## Consignes de la tâche
Indiquez ce que Caroline demande à Peter de lui servir dans le scénario.

## Texte du document
========================================================================
Chapitre 2 : La nature du savoir et les incidences sur l’enseignement

Scénario B : Une discussion avant le dîner

Figure 2.B Le dîner, de la série télévisée The Office diffusée sur la chaîne NBC

Liste des personnages

  • Peter et Ruth (hôtes)
  • Stephen (ingénieur mécanicien et frère de Peter)
  • Caroline (écrivaine et amie de Ruth)

Peter à Stephen. Je crois que Caroline vient d’arriver. Je sais que tu n’as jamais rencontré Caroline, mais bon sang essaye d’être ouvert et sociable. La dernière fois que tu es venu ici, tu n’as pratiquement pas dit un mot.

Stephen. Les discussions ne m’intéressaient pas. Tout tournait autour des livres et de l’art. Tu sais très bien que ce genre de sujets ne m’intéresse pas.

Peter. Fais tout simplement un effort. La voilà qui arrive. Caroline – je suis content de te voir. Entre et viens t’asseoir. Je te présente mon frère, Stephen. Je ne pense pas que vous vous soyez déjà rencontrés, mais je t’ai déjà parlé de lui – il est professeur en génie mécanique à l’université. Mais tout d’abord, est-ce que tu veux boire quelque chose?

Caroline. Bonjour Stephen. Je ne crois pas effectivement que nous nous sommes déjà rencontrés. Enchantée de faire ta connaissance. Peter, j’aimerais bien avoir un verre de vin s’il te plaît.

Peter. Pendant que vous faites connaissance, je vais aller chercher les verres et donner un coup de main à Ruth dans la cuisine.

Stephen. Peter m’a dit que tu es écrivaine. Sur quel sujet écris-tu?

Caroline (en riant). Tu n’aimes vraiment pas perdre de temps, n’est-ce pas? C’est une question à laquelle il est difficile de répondre.
========================================================================
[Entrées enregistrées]
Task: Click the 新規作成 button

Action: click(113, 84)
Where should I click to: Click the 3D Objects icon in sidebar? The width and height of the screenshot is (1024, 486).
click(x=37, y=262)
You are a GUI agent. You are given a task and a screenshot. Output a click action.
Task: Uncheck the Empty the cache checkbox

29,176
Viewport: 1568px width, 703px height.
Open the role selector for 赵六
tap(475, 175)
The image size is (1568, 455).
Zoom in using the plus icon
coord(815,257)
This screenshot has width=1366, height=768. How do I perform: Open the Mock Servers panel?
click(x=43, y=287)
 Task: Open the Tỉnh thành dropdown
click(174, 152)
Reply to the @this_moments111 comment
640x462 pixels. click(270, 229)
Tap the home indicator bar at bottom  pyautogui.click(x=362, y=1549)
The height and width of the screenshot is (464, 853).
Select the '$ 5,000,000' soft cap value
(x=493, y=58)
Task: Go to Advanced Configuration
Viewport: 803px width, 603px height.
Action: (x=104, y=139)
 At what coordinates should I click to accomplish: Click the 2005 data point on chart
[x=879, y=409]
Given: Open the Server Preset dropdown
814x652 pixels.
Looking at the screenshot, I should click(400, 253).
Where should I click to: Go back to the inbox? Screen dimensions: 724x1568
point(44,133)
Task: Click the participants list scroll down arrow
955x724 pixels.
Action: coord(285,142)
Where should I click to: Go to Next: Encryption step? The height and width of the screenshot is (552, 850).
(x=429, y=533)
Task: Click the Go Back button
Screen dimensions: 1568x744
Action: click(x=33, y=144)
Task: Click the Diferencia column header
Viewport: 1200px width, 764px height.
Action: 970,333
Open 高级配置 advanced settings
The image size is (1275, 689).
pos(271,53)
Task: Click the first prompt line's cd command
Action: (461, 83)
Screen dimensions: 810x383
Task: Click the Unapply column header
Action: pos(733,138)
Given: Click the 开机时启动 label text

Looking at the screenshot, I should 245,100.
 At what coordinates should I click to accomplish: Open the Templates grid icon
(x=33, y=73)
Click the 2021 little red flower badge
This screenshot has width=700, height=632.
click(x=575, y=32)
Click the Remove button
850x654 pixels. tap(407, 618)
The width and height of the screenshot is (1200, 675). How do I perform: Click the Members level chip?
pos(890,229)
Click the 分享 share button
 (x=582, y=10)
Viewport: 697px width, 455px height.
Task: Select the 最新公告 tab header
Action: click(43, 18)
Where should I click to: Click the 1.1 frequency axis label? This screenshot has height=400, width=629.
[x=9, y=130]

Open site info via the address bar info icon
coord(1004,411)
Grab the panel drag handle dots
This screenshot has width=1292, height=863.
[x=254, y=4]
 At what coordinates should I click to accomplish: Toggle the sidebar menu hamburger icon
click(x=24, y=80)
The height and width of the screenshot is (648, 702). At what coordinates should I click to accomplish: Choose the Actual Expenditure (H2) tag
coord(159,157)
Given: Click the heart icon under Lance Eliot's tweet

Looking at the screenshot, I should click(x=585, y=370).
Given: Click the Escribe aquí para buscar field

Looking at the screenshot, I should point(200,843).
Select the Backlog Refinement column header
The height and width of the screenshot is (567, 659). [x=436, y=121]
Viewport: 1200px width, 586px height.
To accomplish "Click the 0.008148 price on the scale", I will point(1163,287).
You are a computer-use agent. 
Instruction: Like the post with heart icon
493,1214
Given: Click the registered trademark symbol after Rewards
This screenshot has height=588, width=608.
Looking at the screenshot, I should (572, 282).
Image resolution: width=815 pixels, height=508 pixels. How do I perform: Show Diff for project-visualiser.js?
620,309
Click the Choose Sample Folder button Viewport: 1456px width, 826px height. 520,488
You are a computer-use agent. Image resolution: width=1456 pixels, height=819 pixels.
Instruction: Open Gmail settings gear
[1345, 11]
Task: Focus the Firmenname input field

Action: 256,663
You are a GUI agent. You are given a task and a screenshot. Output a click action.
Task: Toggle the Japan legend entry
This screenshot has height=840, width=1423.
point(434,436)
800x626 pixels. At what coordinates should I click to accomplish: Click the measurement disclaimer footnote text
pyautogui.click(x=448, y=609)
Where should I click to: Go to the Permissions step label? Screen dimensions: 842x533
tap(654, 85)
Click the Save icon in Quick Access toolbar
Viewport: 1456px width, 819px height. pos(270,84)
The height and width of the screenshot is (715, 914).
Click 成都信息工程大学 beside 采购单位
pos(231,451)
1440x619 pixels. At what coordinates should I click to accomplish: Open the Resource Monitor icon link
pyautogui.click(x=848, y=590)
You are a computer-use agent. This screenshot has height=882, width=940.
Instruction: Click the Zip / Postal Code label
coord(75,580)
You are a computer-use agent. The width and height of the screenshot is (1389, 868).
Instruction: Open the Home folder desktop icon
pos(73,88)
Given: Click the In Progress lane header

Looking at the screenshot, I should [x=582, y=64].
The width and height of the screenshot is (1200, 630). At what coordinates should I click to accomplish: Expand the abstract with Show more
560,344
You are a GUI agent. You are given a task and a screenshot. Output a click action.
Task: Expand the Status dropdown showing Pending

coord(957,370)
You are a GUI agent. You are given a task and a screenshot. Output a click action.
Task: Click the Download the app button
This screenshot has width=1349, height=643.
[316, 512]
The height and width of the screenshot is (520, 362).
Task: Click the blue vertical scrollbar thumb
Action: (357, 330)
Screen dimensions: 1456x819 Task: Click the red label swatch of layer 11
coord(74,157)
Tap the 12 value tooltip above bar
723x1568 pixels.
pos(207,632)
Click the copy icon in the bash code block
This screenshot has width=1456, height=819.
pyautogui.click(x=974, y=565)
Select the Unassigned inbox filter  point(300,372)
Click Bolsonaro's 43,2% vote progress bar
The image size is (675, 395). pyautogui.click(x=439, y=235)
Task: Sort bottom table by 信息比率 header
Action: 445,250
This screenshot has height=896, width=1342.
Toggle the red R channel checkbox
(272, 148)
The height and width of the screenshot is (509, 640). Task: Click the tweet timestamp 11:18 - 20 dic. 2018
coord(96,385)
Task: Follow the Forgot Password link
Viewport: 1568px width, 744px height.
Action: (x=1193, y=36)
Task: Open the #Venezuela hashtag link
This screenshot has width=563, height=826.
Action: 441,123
========================================================================
## Résultat de sortie
Caroline demande un verre de vin.